** Work to complete **
Produce an exact copy of the listing.

** Records to use **

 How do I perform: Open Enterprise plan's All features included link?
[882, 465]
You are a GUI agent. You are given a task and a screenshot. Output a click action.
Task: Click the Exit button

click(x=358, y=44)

** Response to this exercise **
 How do I perform: Open Enterprise plan's All features included link?
[882, 465]
You are a GUI agent. You are given a task and a screenshot. Output a click action.
Task: Click the Exit button

click(x=358, y=44)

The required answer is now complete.